The summer — as do all summers — has blown by, the days growing shorter as they grow ever sweeter.
July seems interminable, then August arrives and the back-to-school sales start, and we're suddenly returning to The Routine. I hate routines.
The little guy finished summer school, then finished camp and now he's got the finest thing a 9-year-old could ever have: nothing to do.
"Do you think heaven," he wondered the other day, "has different sections for dogs and baseball players?"
"No," his mother said curtly.
Such idle time worries my wife, Posh. She insists that the only way today's kids will succeed is to be 100% busy and hyper-focused, because as she sees it, all of China is biting at their heels.
I argue that China would never specifically target our children. They're too argumentative. Besides, I say, the future belongs to those with big ideas, and kids need idle time to dream and wonder and conjure up big ideas.
Last I checked, neither side was budging.
Now I've found that most happiness begins with the mouth, so to make peace, I take them all out to eat, in one of the minivans — we now have two. I don't know quite how that happened, just that there are two minivans in the driveway. I told Posh we could take them out to the desert to race them, but she prefers that stretch of the 134 Freeway through Glendale.
As you may know, a minivan handles L.A.'s Euclidean angles better than any other vehicle, because when it comes upon a street corner it can't negotiate, it just nudges the curb, hydrant or junkie out of the way. In that sense, it really is the ultimate driving machine.
That makes a minivan ideal for snaking our way to Melrose Avenue, where the lovely and patient older daughter has spotted some all-you-can-eat-drink-barf Sunday evening crawfish deal.
"I'm in!" screams her younger sister Vi$a.
Next thing you know, we're in one of the minivans. Vi$a's friend Amanda is along, daughter of Ulf, whom you USC types may remember from his days on campus, where he once reportedly stole Rick Caruso's girlfriend. That's a story for another day, though Caruso confirms the incident, and Ulf has never lied to me. He simply "extends the truth."

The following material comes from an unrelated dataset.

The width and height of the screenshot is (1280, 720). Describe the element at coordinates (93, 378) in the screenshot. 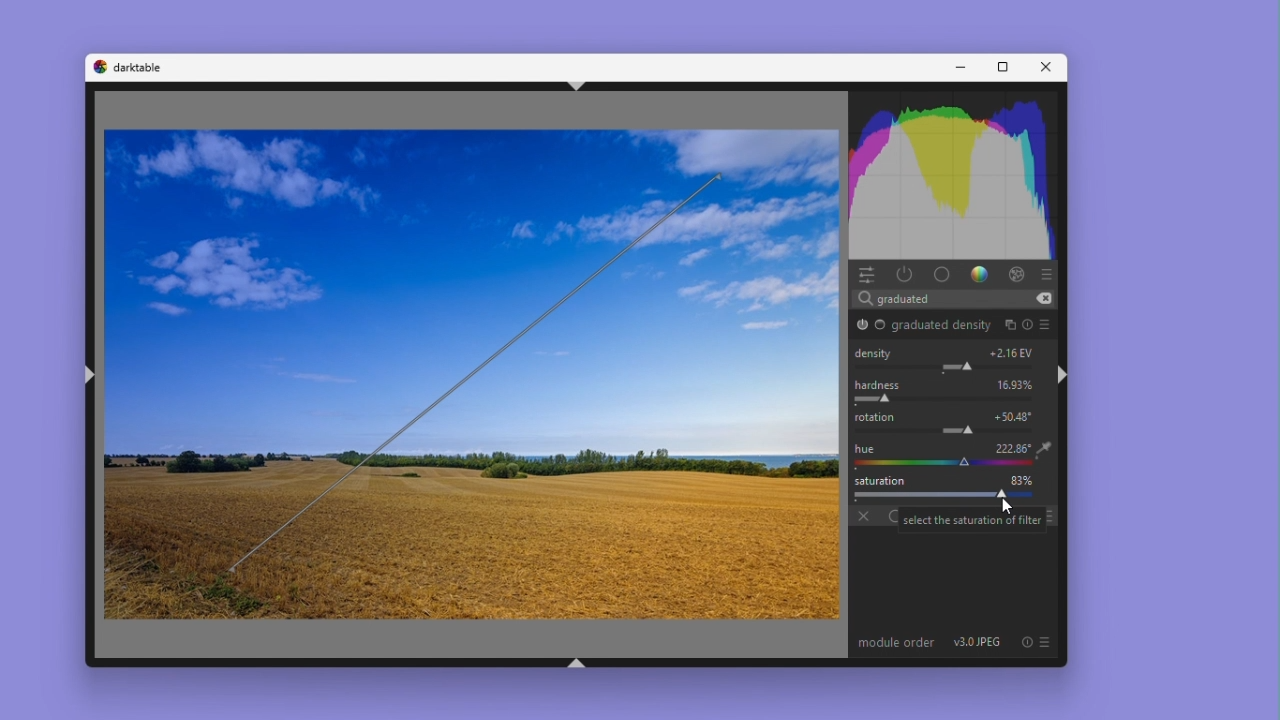

I see `shift+ctrl+l` at that location.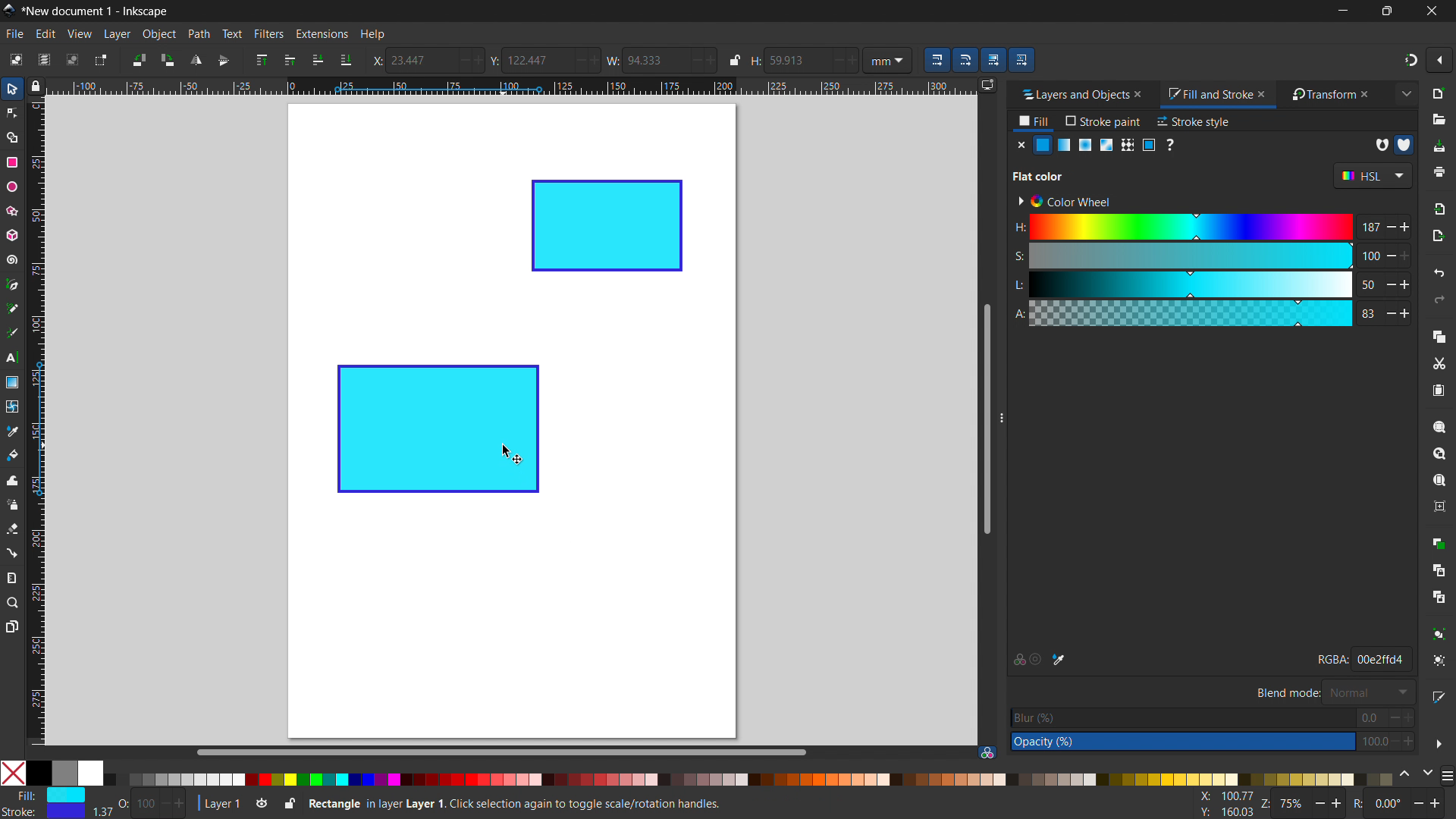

Anyway, here I am on Melrose with my peeps — Posh, the little guy, Vi$a, Amanda, a table full of the older daughter's friends, all in their 20s, all of whom understand Kaskade (Is he a DJ? Is he a deity?), all of whom are fluent in what I call "the thumby arts," such as Instagram, which I haven't tried yet. But I really look forward to it.
"I'm in heaven!" screams the older daughter as she snaps a photo of a basket of steamy crawfish.
Let me explain the lowly crawfish. It is the village idiot of the seafood kingdom. It is a lobster without a publicist.
A crawfish is so simple and stupid it almost doesn't exist. Far as I can tell, it has no brains, but it does ooze a mustardy goo no one is quite sure about. Is that fatty deposits? Or is it the residue of Louisiana's offshore drilling?
In New Orleans, where we once resided/resode, crawfish are a cultural touchstone, a rallying point for friends and family.
There, they are heaped upon picnic tables after being boiled up with corn, potatoes and just about anything else (hotdogs, artichokes, maybe an old shoe or two).
Featherlike — lighter than even shrimp — crawfish can be consumed by the hundreds and still leave you half full. They are the most social item since beer or reefer. Or even Ulf.
Getting them is the problem. You don't see a lot of them along the bayous of Los Angeles. At our house, we order them flown in occasionally and boil them up in the same big stainless steel pots used to deep-fry turkey.
But at the Foundry restaurant on Sunday evenings, chef Eric Greenspan has been staging these $25 all-you-can-eat soirees, with a very good zydeco band and one of the most festive patio atmospheres around.
Sure, summer may be running out. But there are plenty of mud bugs and minivans left.
Just remember, most happiness begins with the mouth.